### Estratto del documento
***
Siamo purtroppo arrivati al season finale della quarta stagione di Game of Thrones (Il Trono di Spade in Italia), la serie televisiva fantasy creata da David Benioff e D.B. Weiss, trasposizione del ciclo di romanzi de Le Cronache del Ghiaccio e del Fuoco (A song of Ice and Fire) di George R.R. Martin.
Mi sarebbe piaciuto che la mia ultima recensione dell’anno fosse ad un episodio straordinario. “I 66 minuti di televisione più raffinata che abbiamo mai prodotto” avevano detto D&D, i nostri tanto amati quanto criticati autori.
A molti telespettatori The Children è piaciuta: si sono giustamente fatti rapire dai grossi colpi di scena che l’hanno costellata. Ad altri troppe incongruenze e un atteggiamento generale sbrigativo e tendente al patetico hanno fatto arricciare il naso.
Nel girone dei delusi ho incontrato lettori e non lettori. Non è vero che le incoerenze sono visibili soltanto a chi ha a disposizione il confronto con i romanzi di Martin, non è vero che la serie può esistere a prescindere da essi. Ogni deviazione, prima o poi, dovrà riprendere la “retta via”. E questo puntualmente, anche se malamente, avviene. Gli eventi fondamentali non vengono omessi: su di essi, anzi, si punta per impressionare lo spettatore.
I problemi nascono là dove, durante il viaggio, ci si allontana troppo dalla destinazione e, per tornarci, si diventa incoerenti e ridicoli.
***
### Dati forniti
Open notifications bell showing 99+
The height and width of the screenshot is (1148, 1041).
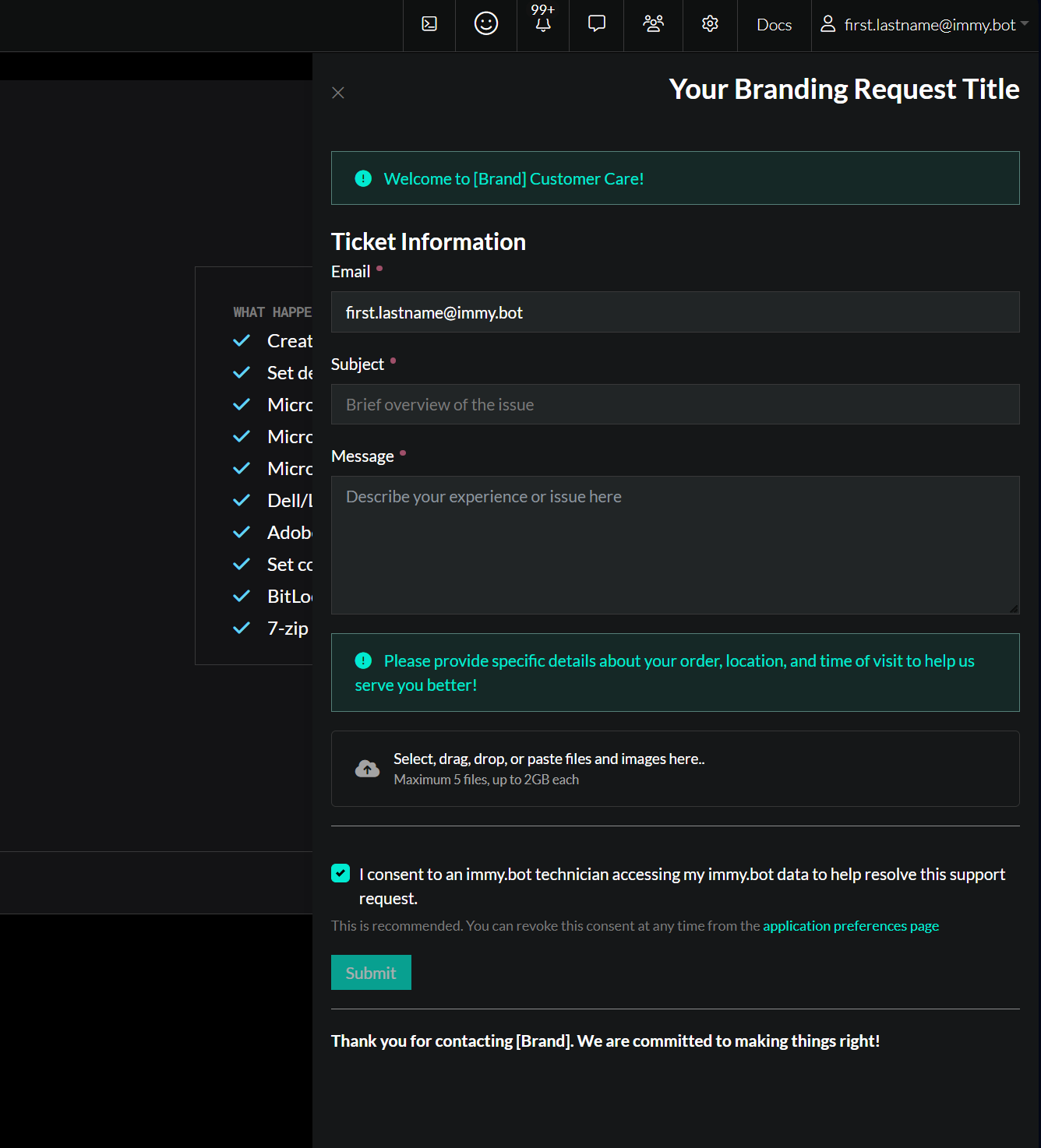pyautogui.click(x=543, y=24)

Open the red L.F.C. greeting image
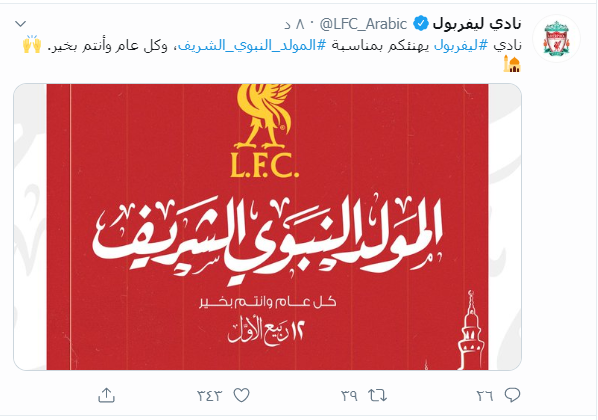(x=267, y=227)
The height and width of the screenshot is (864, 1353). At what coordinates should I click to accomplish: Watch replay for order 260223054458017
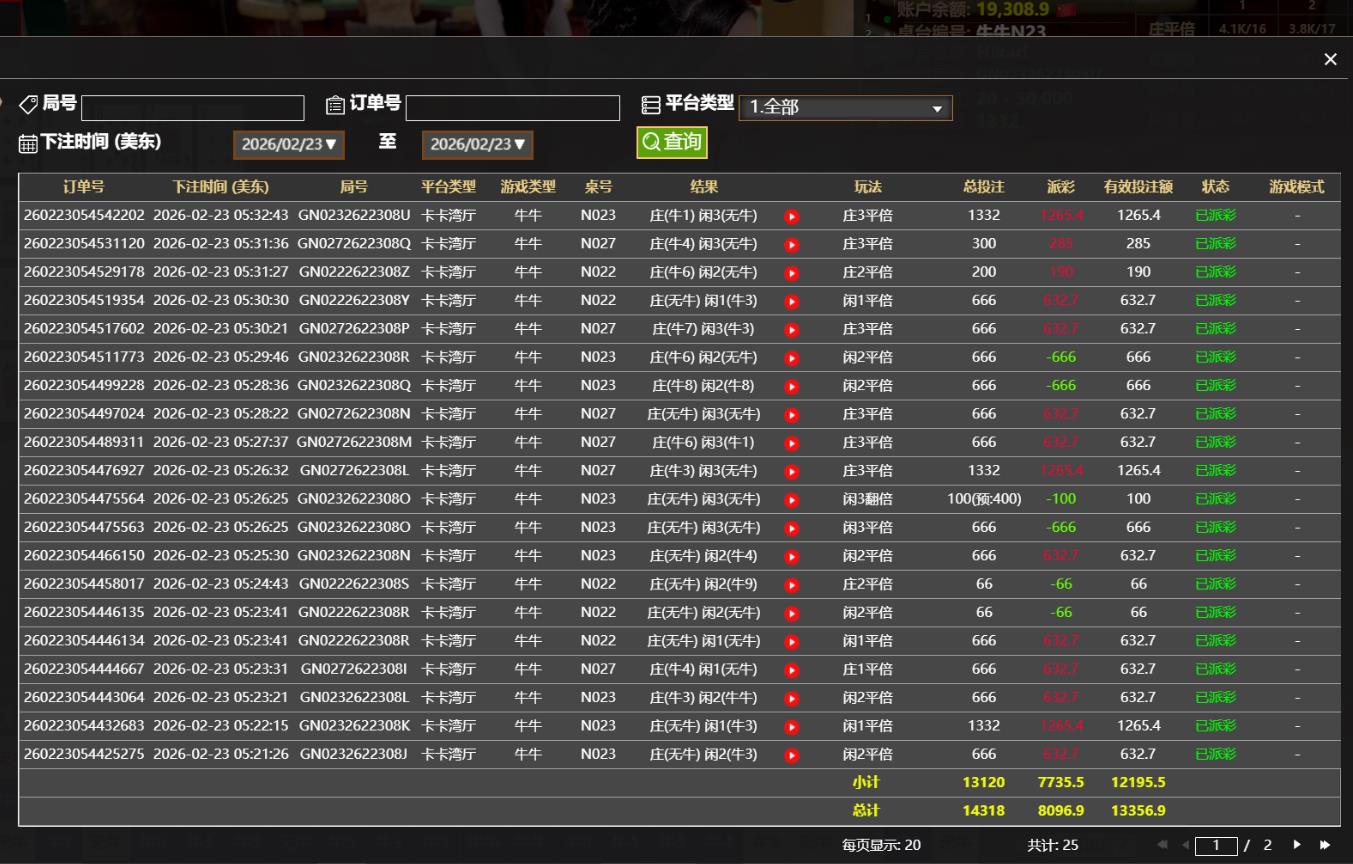792,585
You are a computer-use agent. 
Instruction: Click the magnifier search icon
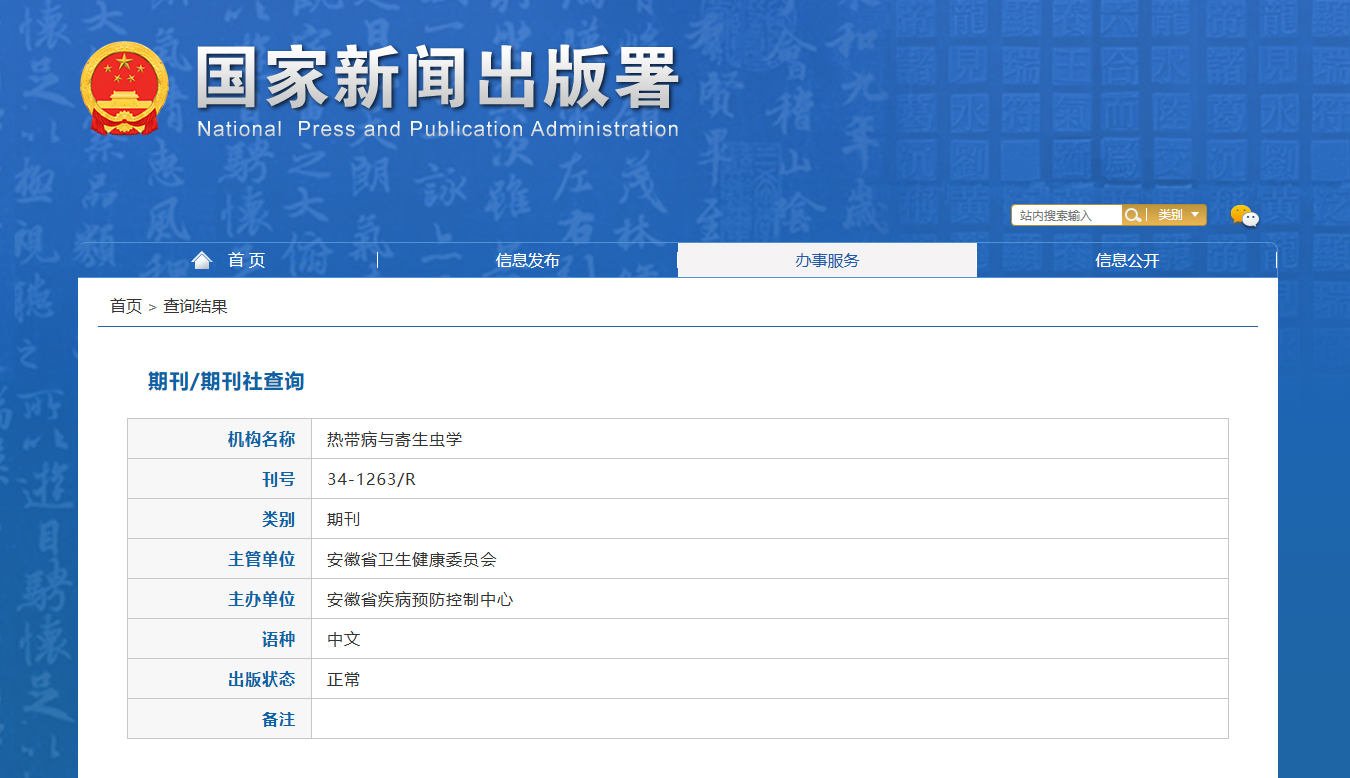pyautogui.click(x=1132, y=215)
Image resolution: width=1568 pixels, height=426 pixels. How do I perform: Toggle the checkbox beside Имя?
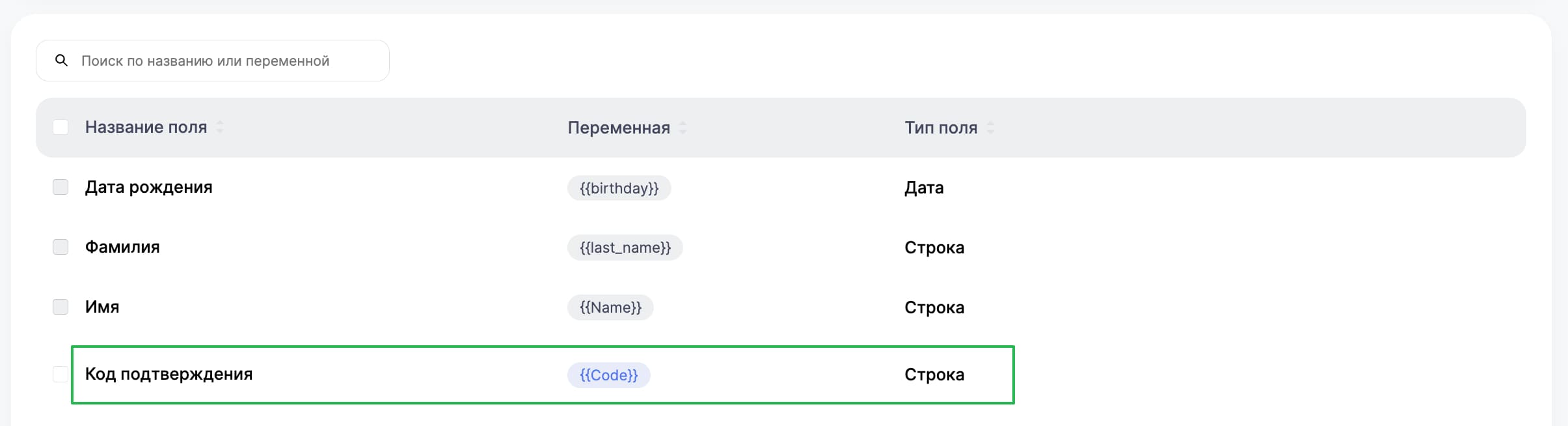click(x=61, y=307)
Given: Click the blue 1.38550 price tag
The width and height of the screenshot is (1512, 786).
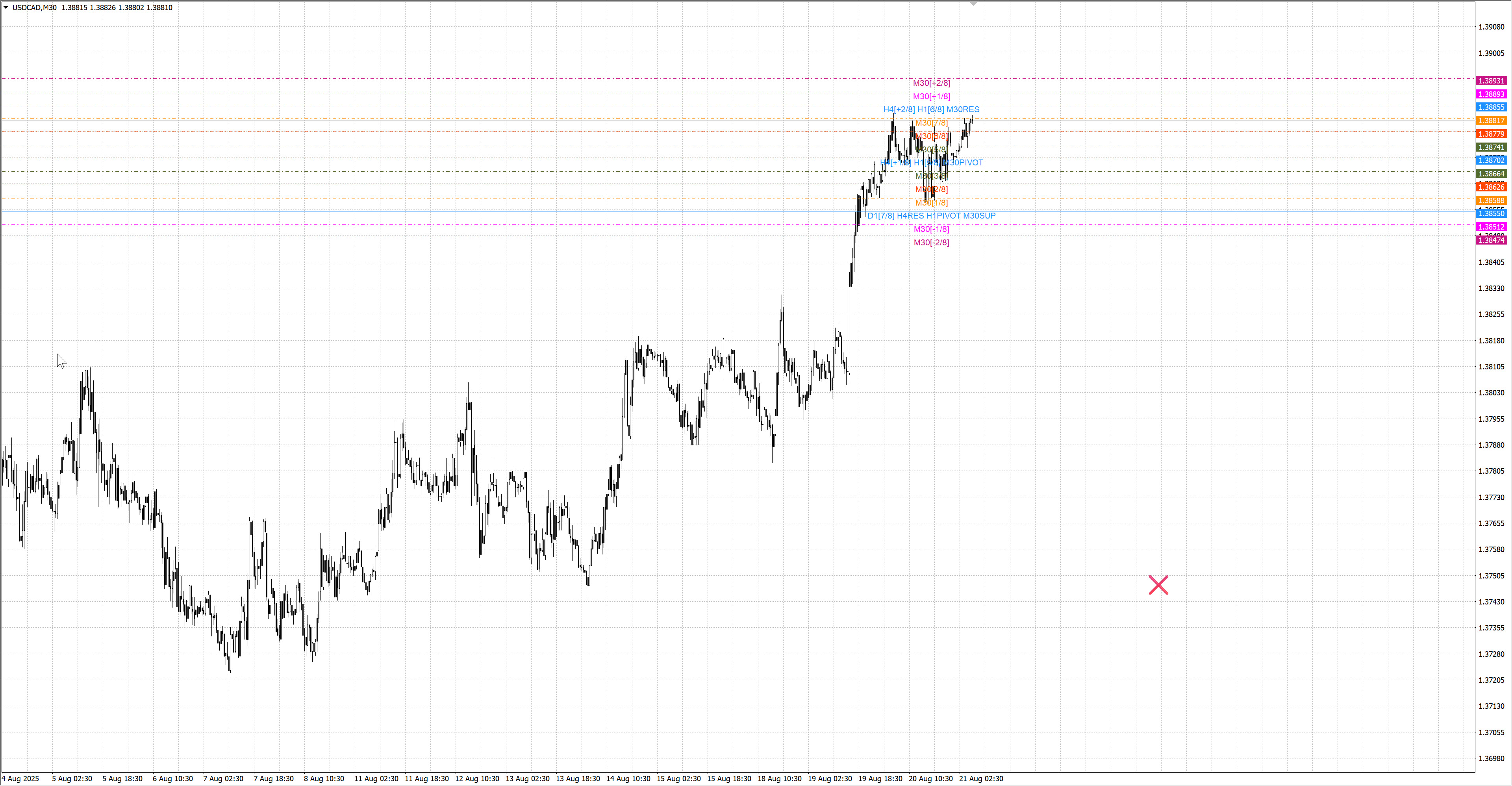Looking at the screenshot, I should [x=1491, y=214].
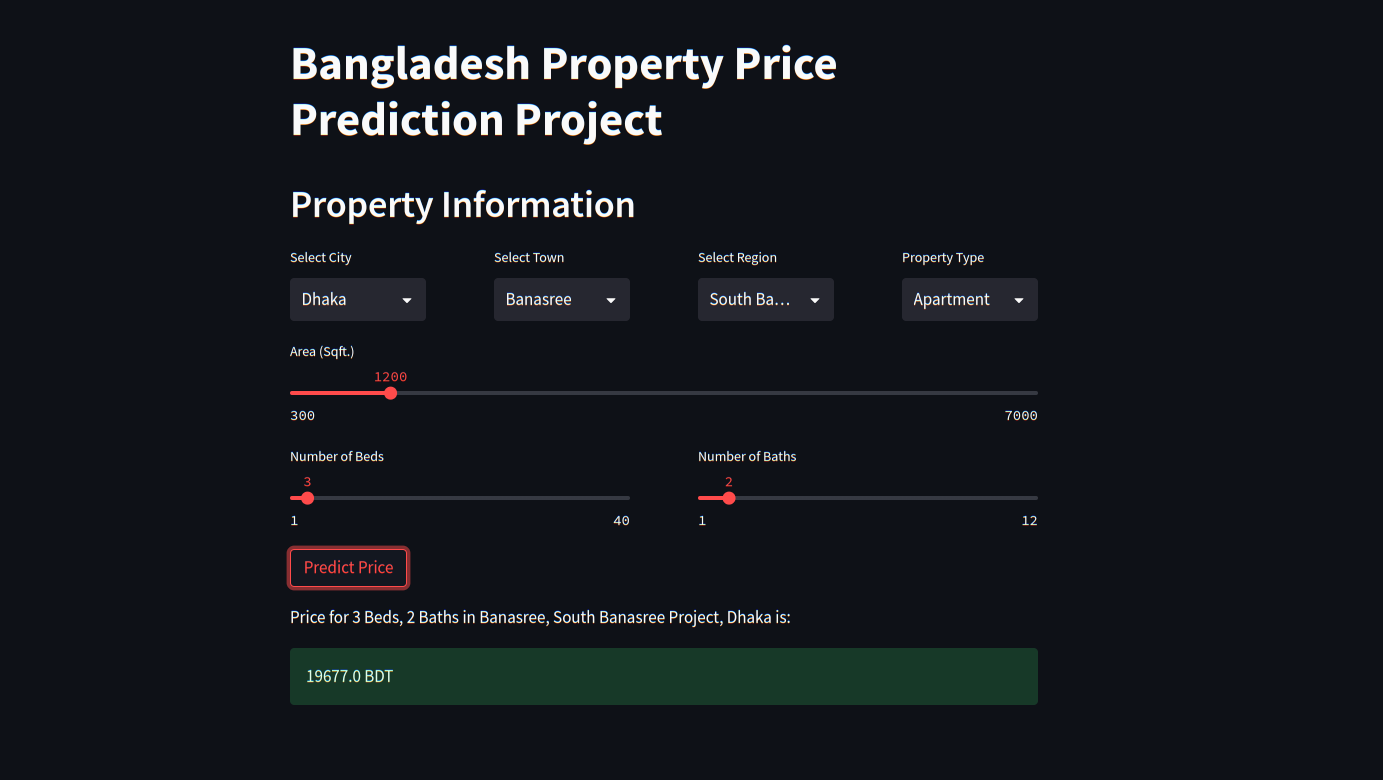Viewport: 1383px width, 780px height.
Task: Click the price description text line
Action: coord(540,617)
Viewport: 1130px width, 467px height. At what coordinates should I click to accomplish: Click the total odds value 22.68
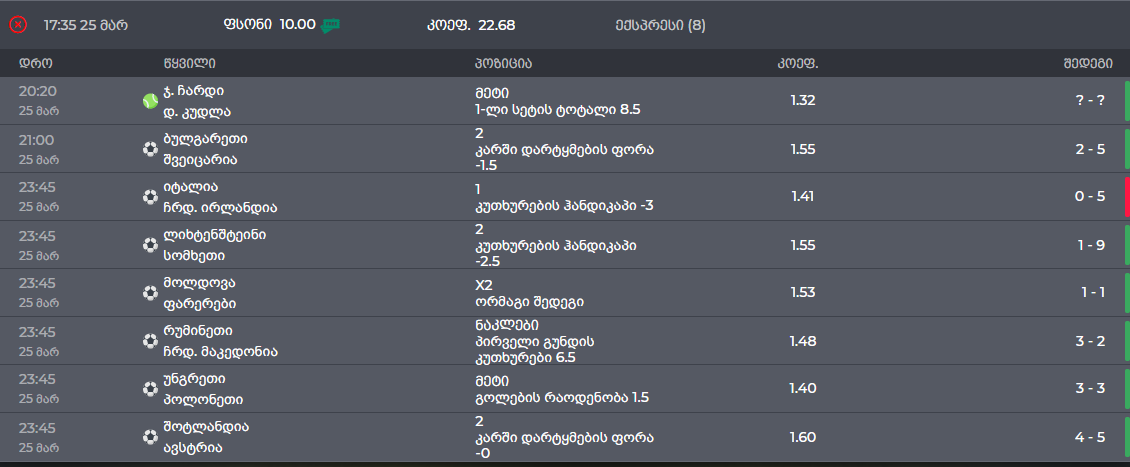496,25
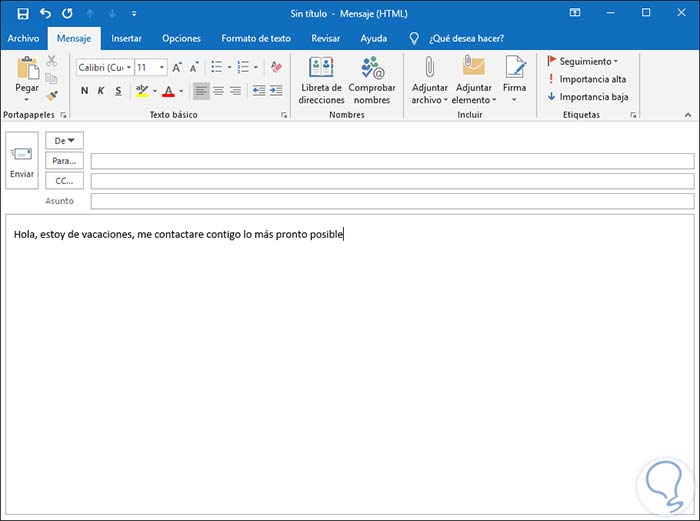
***
### Consegne
1) Quali titoli di opere compaiono nella recensione, comprese le versioni in altra lingua?
2) Prosegui la recensione dell'episodio finale della quarta stagione di Game of Thrones da dove si interrompe.

### Risposte
1) Game of Thrones; Il Trono di Spade; Le Cronache del Ghiaccio e del Fuoco; A song of Ice and Fire; The Children.

2)
La quarta stagione di Game of Thrones ha evidentemente risentito dell’aumento esponenziale degli ascolti e si è trasformata, da prodotto d’èlite e di qualità, a prodotto commerciale e scialbo.
L’episodio che doveva lasciarci tutti a bocca asciutta mi ha zittita catturando la mia attenzione sì e no in una o due scene. Tutto il resto? Noia, amarezza, delusione.
[su_note note_color=”#fff9a6″ radius=”6″ su-note-inner=”box-spoiler” ]Avvertiamo i lettori che la seguente recensione contiene spoiler sulla trama. Se non hai visto l’episodio o non vuoi rovinarti eventuali colpi di scena non continuare a leggere![/su_note]
La Barriera: mi chiedo come non sia ancora venuta giù con tutta la sua “irresistibile scioglievolezza”. Si sa parlare solo “di ragazze”, d’amore. L’amore, in una saga corale e onnicomprensiva, ha un suo ruolo, un suo posto, non deve certo essere piazzato in ogni dialogo per conquistare il cuore tenero del telespettatore medio!
Mance e Tormund non avevano altre preoccupazioni, altri argomenti, a parte Ygritte? Personaggi con una loro dignità e psicologia sono stati ridotti ad alfieri dei sentimenti di Jon. Un peccato, uno spreco.
Sull’arrivo di Stannis niente da dire: spettacolare e impressionante al punto giusto, con tanto di incontro tra ghiaccio e fuoco: uno sguardo senza parole, attraverso le fiamme, collega Melisandre al giovane bastardo di Ned Stark, lasciandoci in bocca il sapore dell’attesa.
I fatti di Approdo del re vedono una Cersei talmente turbata dal suo dramma di madre da dimenticare ogni barlume di razionalità. Minaccia suo padre che rivelerà al mondo il suo piccolo segreto (di Pulcinella) se sarà costretta a sposare Loras Tyrell e a lasciare la città e il figlio Tommen tra le abili grinfie di Lady Margaery. Un monologo pensato per emozionare.
Una donna intelligente come Cersei, però, può davvero arrivare a pensare di risolvere le cose con una mossa che porterebbe il suo intero casato alla morte e alla rovina? Fosse stato Jaime: l’istintivo, il passionale, il coraggioso, l’impetuoso Jaime, sarebbe stato un discorso credibile. Ma Cersei… la lucida, furba, assetata di potere regina reggente, io stentavo a riconoscerla.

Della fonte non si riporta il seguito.